EXTRACTED TEXT ->
Not so long ago we covered a miniature, ant-sized computer chip designed to be embedded in everyday stuff to make it smarter. Instead of a cumbersome battery in need of constant recharging—the chip is powered wirelessly by radio waves.
Now, the same Stanford group, led by assistant professor of electrical engineering Amin Arbabian, is working on a sister chip destined to be implanted in the body to keep tabs on internal biological processes and distribute drugs and other therapies.
To date, medical implants bristle with wires or, when they’re wireless, are made bulkier by onboard batteries. Ideal implants would be wireless and battery-free.
Unlike chips to be embedded in inanimate objects, implanted chips need to be fully compatible with the human body and present minimal health risk. To that end, Arbabian chose ultrasound to power his chip. Ultrasound is already safely used for sensitive procedures, like fetal imaging, and can provide the needed power.

MATERIAL SUPPLIED ->
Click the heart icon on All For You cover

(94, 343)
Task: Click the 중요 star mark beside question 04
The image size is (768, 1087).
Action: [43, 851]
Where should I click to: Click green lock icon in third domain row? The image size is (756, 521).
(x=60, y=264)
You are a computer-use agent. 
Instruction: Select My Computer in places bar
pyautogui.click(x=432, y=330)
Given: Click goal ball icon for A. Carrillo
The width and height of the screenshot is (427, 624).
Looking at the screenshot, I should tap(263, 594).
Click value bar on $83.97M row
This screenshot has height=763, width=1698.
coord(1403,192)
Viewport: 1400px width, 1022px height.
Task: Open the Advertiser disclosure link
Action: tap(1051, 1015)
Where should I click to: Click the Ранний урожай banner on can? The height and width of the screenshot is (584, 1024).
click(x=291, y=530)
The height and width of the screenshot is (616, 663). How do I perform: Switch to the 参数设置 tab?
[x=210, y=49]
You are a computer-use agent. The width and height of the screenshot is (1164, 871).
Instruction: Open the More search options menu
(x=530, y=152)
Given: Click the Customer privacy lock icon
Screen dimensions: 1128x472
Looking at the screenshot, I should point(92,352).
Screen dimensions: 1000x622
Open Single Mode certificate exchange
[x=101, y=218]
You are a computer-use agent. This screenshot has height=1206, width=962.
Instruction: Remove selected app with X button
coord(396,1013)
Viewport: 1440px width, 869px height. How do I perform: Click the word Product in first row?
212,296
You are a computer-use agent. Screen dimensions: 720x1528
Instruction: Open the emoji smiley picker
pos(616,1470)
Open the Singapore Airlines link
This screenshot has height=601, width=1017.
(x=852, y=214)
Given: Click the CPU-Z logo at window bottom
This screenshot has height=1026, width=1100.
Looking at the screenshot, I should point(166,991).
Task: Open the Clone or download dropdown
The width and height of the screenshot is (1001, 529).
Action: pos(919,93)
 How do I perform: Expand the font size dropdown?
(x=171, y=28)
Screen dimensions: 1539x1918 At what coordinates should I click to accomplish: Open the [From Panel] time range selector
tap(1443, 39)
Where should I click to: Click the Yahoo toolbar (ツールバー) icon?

COMPLETE THE FOLLOWING ->
(1) According to the passage on the Stanford implant chip, why did Arbabian choose ultrasound to power the implanted chip?
(2) Answer these from the passage on the Stanford implant chip:
(a) What powers the earlier ant-sized chip meant for everyday objects?
(b) What position does Amin Arbabian hold at Stanford?
(c) What makes current wireless medical implants bulkier?

ANSWERS FOR THE EXERCISE ->
(1) Chips implanted in the body must be fully compatible with it and pose minimal health risk. Ultrasound fits because it is already used safely in sensitive procedures such as fetal imaging, and it can supply the power the chip needs.

(2)
(a) Radio waves, delivered wirelessly.
(b) Assistant professor of electrical engineering.
(c) Onboard batteries.